======== Given data
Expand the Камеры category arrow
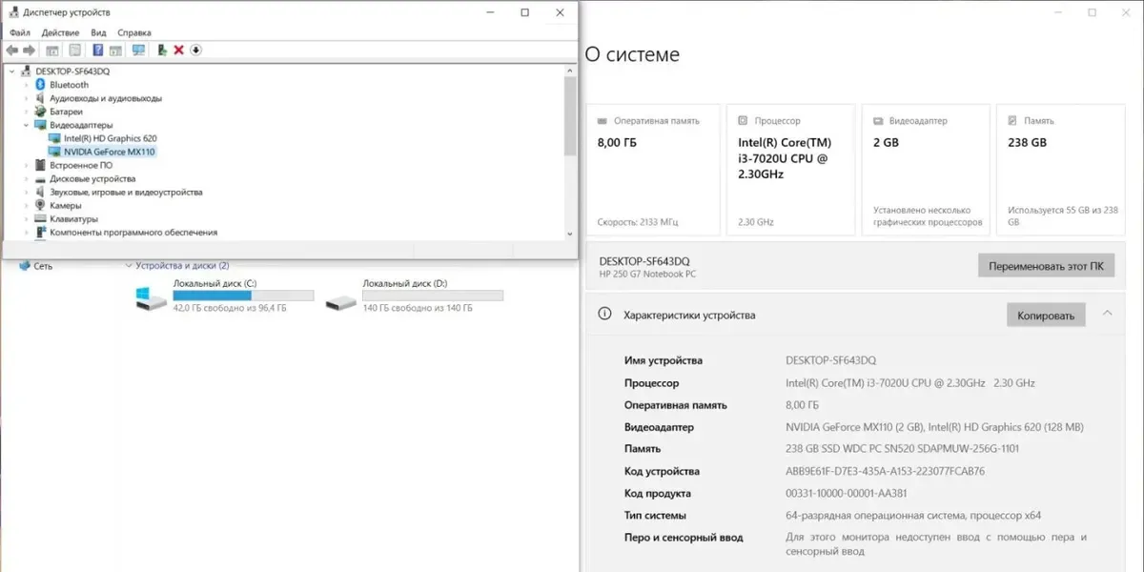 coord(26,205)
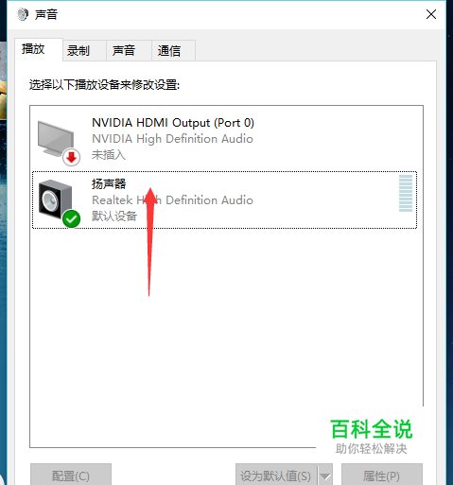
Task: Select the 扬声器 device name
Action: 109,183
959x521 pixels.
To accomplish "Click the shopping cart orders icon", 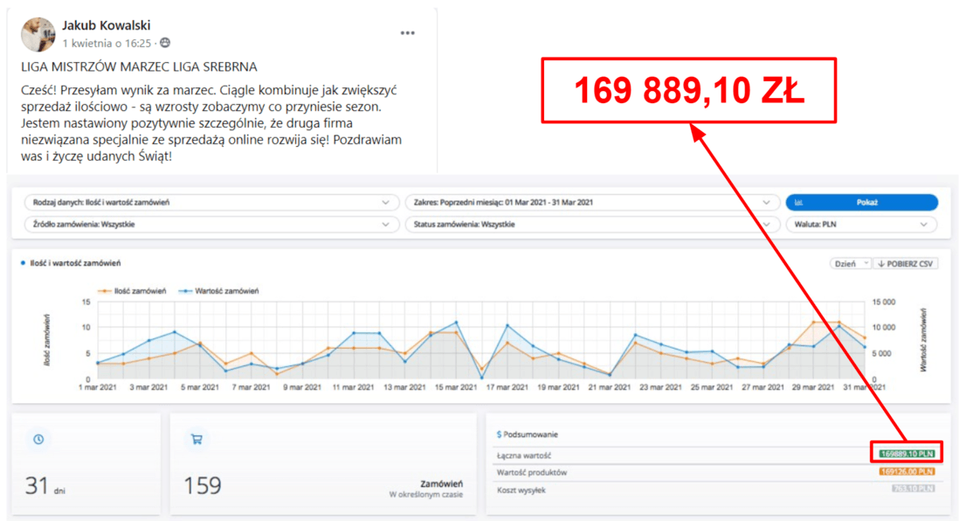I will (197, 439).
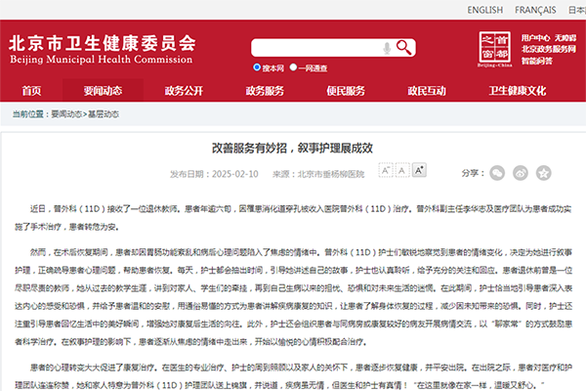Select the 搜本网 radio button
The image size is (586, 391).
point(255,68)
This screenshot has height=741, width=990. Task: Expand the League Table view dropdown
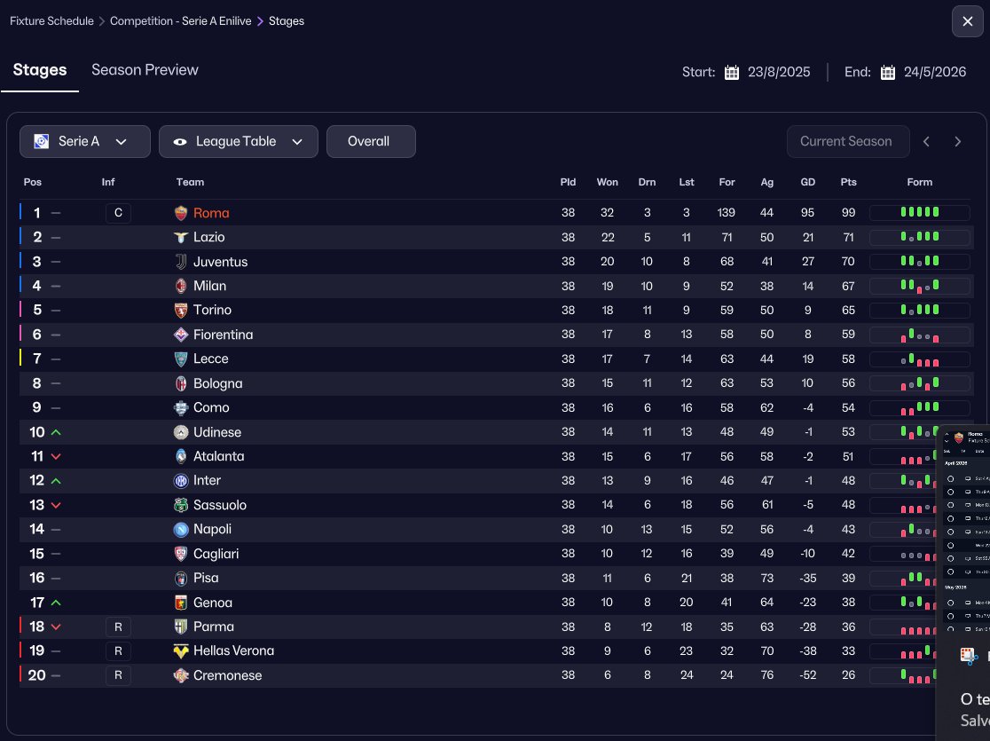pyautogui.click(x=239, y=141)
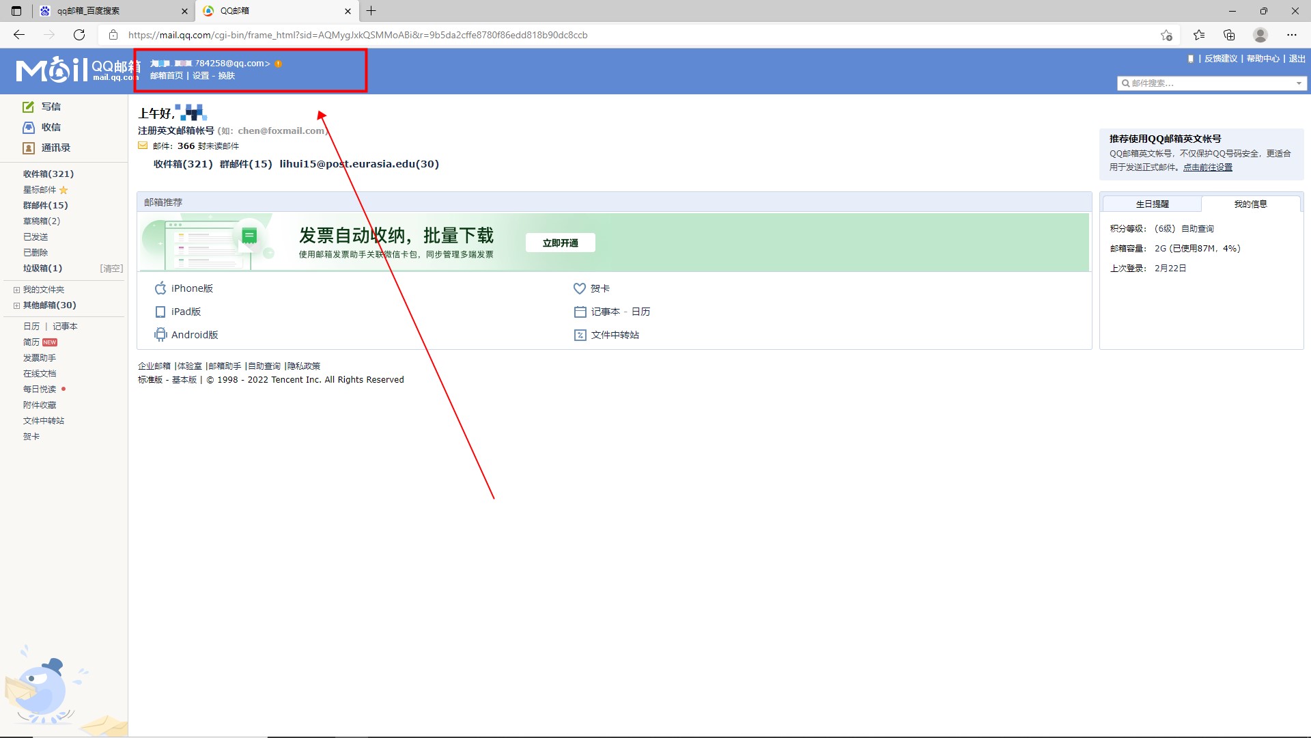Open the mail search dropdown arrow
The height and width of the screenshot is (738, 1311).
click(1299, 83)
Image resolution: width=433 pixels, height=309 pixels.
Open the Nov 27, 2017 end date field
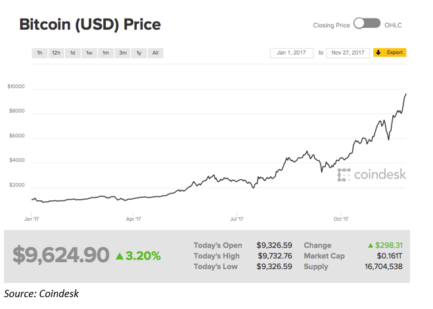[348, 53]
================
Given exercise >> Rewrite the entries starting at the line containing "Image resolution: width=433" and ending at the last entry, including both ends and every request, and increase each coordinate in the answers by 8. Leave the pictures out.

Finished answer >>
Image resolution: width=433 pixels, height=309 pixels.
Open the Nov 27, 2017 end date field
[356, 61]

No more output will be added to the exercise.